Chamberlin: Well, there are a lot of hyperlinks in the world, aren't there? I have a talk, "A Brief History of Data," that I often give at universities. And in this talk, I refer to the Web as "Bachman's Revenge."
Haderle: I know that the IMS guys are saying, "I told you so."
in much the same way that the strength of RDF as a universal data model seems to be a result of it being a simplification and distillation of the essence of other models of data, with more dynamism and flexibility, the success of Java was driven in its early days by it being in some sense a distillation of the essence of other popular programming languages and platforms, that was simpler than any of the existing programming languages and platforms - a lowest common denominator that held the promise of portability across all platforms.
Back to the basics ...
so what i'm advocating, in part to help clear up the noise and confusion surrounding this technology, and partly to focus resources where they would reap the most value at this yet early stage in its evolution, is a focus on a simpler RDF. i'm more interested in an RDF--, than an RDF++. the reason the web took off was because it was so simple to use. anyone could write an HTML page. the hyperlink is the most basic and intuitively graspable data structure one could imagine. RDF, in its basic form, doesn't really do much more than add a label to that link, introduce a new kind of node - a literal, and a powerful query language against this network of nodes with labeled links. RDF has yet to "take off". let's wait till that happens and it gains some real traction before we start over-engineering it. let's see how we can cope without schemas and ontologies. let's see if the self-organizing nature of the web will allow us to get away without them. then maybe we'll discover that it's possible to start integrating the world's data on a grand scale.
3 comments:
This is lots of B.S. - there's nothing self-describing in RDF. At best it is yet another notation to describe something by means of reference to "something else" (e.g., a glossary, lexicon, which are an abstaction of a view of the world). "self-describing" cannot exist becuase it is subject to Gödel's Incompleteness Theorem.

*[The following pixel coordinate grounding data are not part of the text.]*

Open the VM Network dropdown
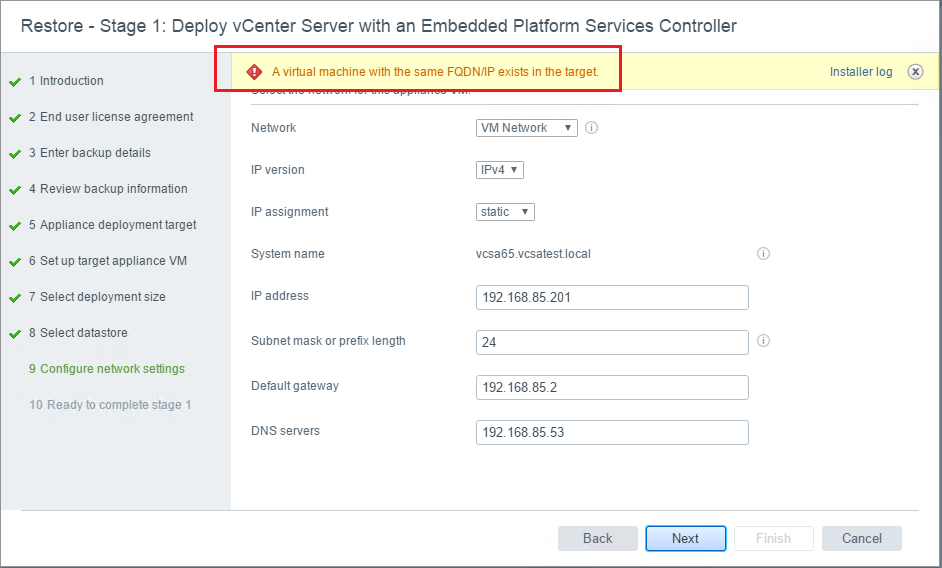(527, 128)
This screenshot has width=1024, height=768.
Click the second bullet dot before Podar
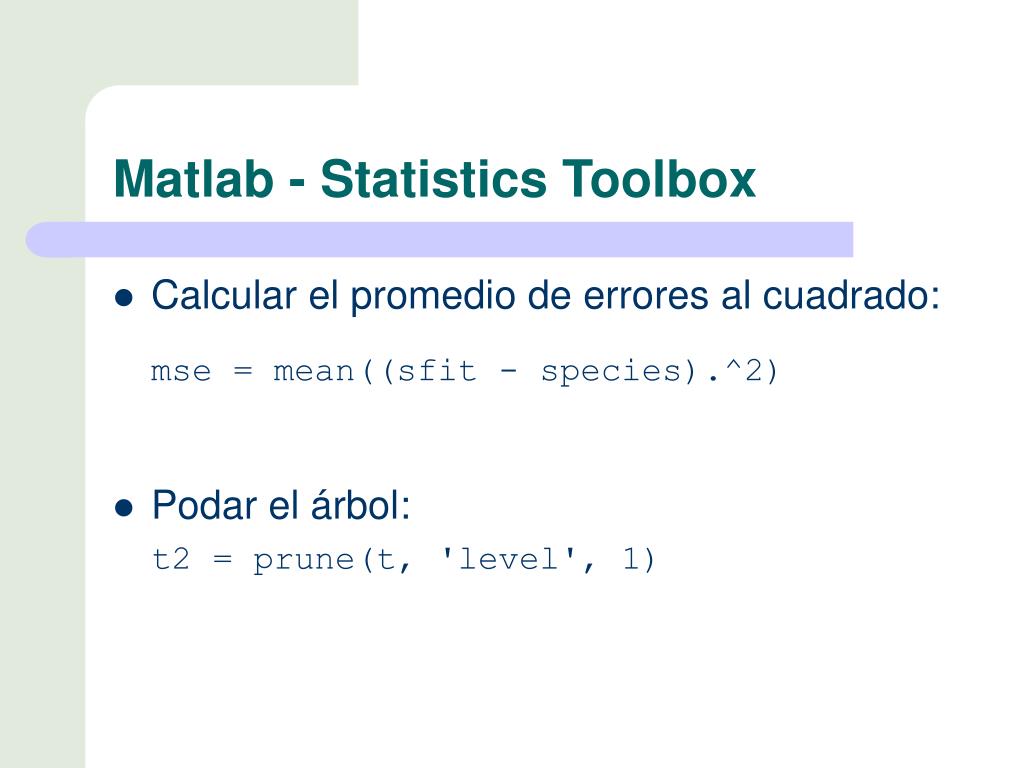123,507
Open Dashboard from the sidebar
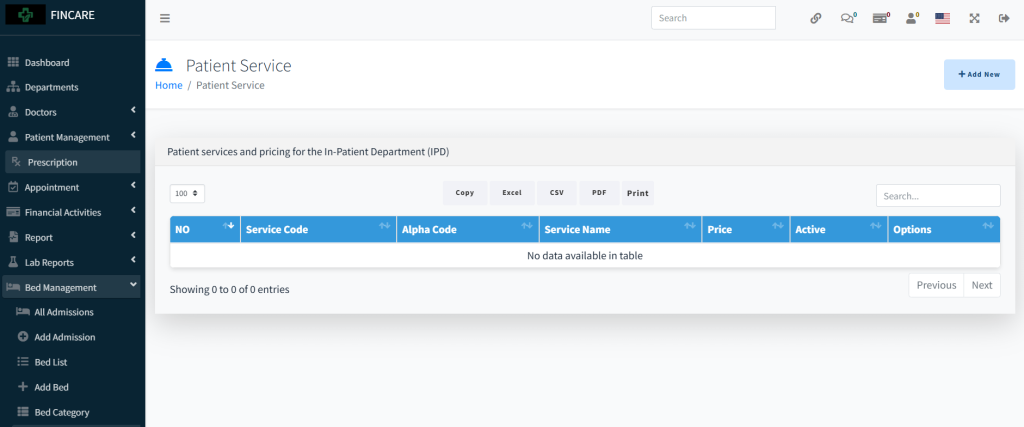This screenshot has height=427, width=1024. [x=46, y=62]
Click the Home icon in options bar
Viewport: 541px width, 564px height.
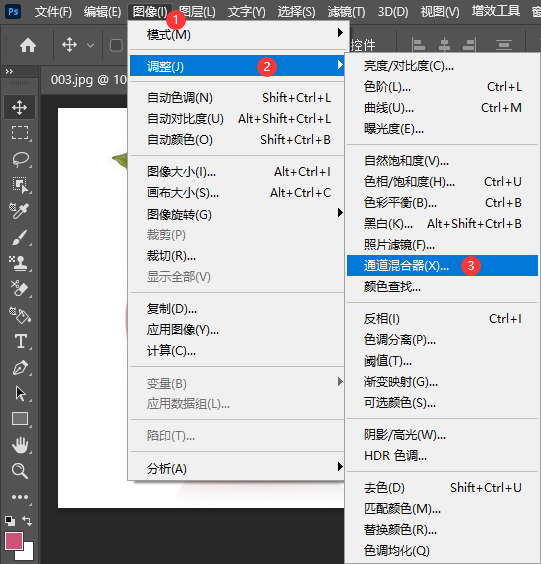point(28,45)
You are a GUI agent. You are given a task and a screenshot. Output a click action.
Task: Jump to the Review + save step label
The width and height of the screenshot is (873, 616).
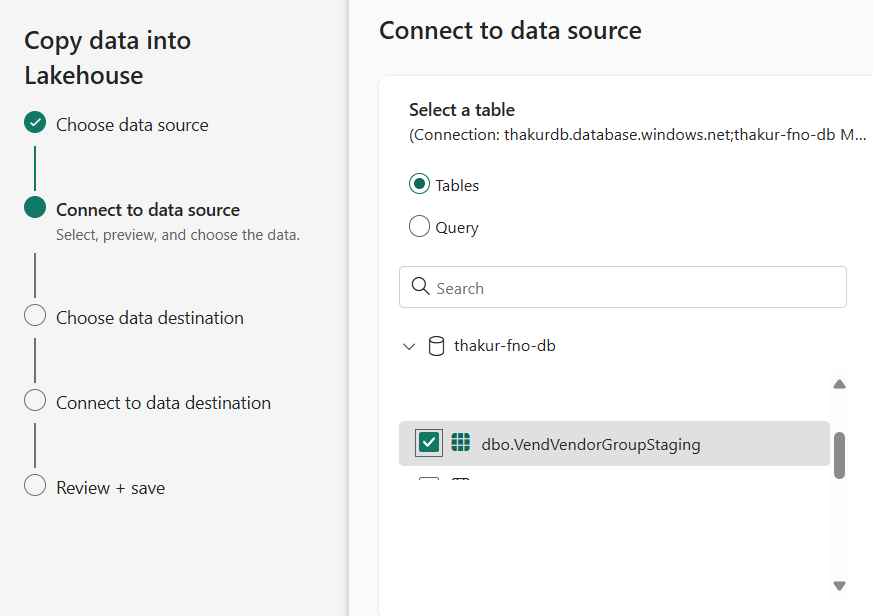click(111, 488)
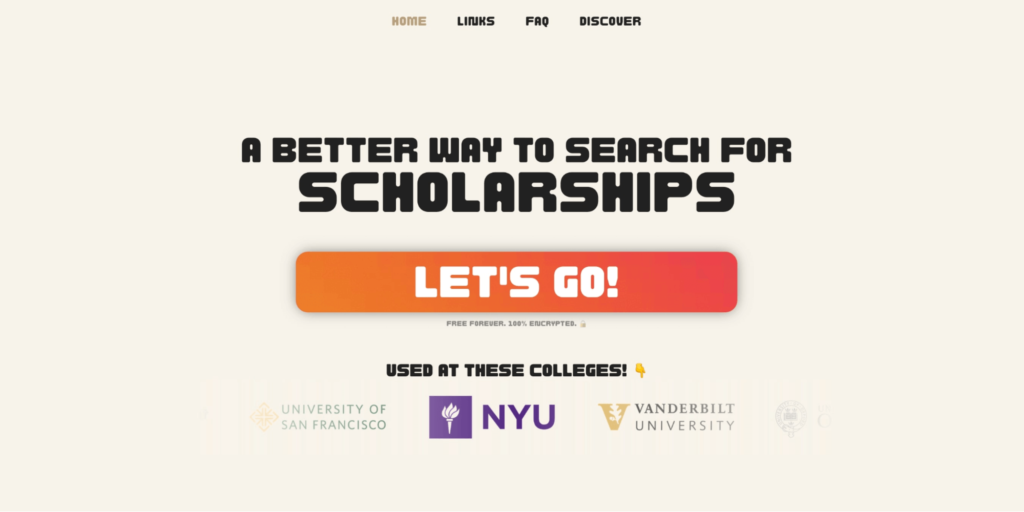
Task: Click the faded circular college seal
Action: click(791, 417)
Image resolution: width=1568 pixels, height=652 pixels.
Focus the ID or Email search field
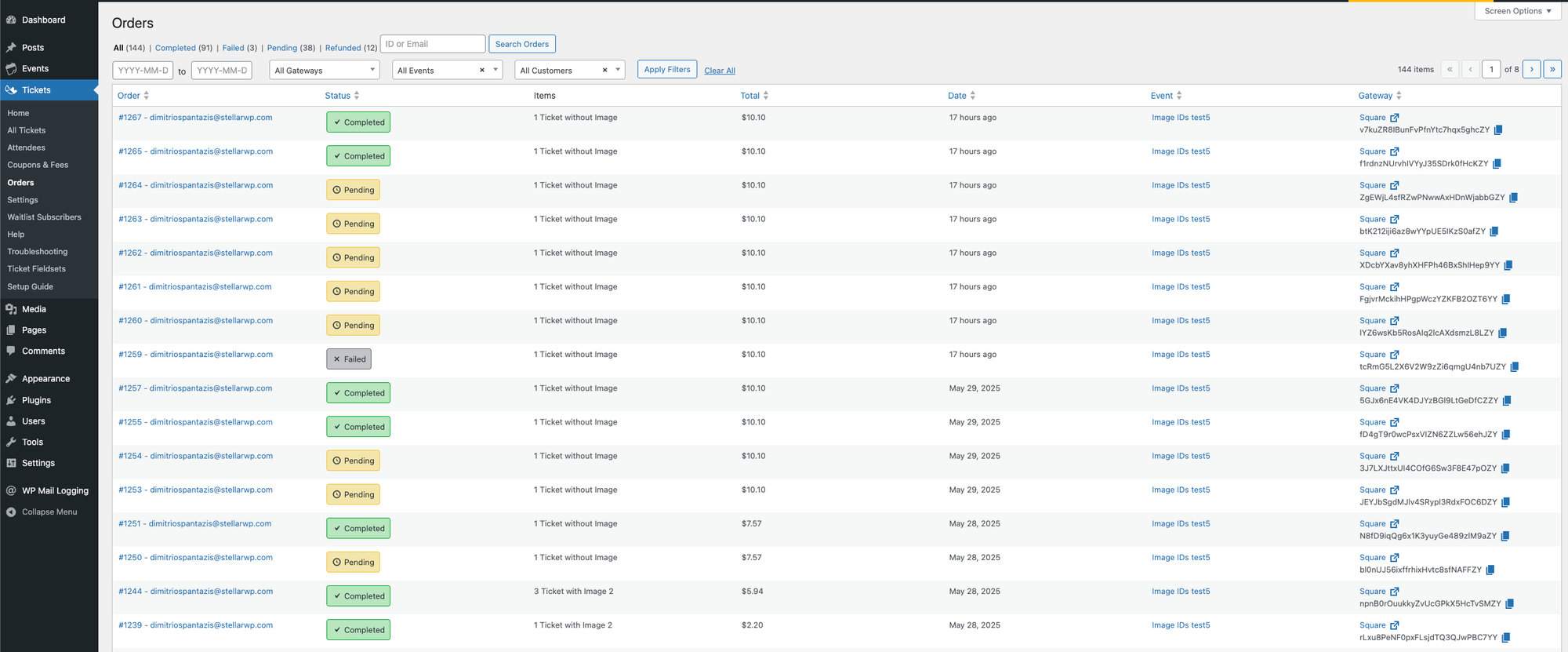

wow, people are actually reading my blog! thanks for the comment, anonymous!
but i think that your interpretation of "self-describing" seems to be much more ambitious than what is usually meant by the term when applied to data formats (though i'll agree the term is confusing). Godel's theorem presents no problems here. what is meant by the term is quite mundane actually and can be demonstrated by a simple example.
we can see how the RDF format (and XML and JSON for that matter) is self-describing by comparing it to one that isn't. the most familiar example is the comma-seperated values, or .csv, format that your spreadsheet data can be exported to. taking the example from the Wikipedia entry linked, what's missing is the names of the fields. in both the abstraction of the data represented as a table, and in the serialization, this information is missing. notice that order is critical and that there is a fixed set of fields allowed - none can be omitted (notice how an "empty" fourth field must still be defined in the file for the 1999 Chevy even though there is no data), and no unanticipated fields are permitted. setting aside the issue of what a human would do with this data without some more information about what the fields mean, some "metadata", there isn't much computer programs can do either.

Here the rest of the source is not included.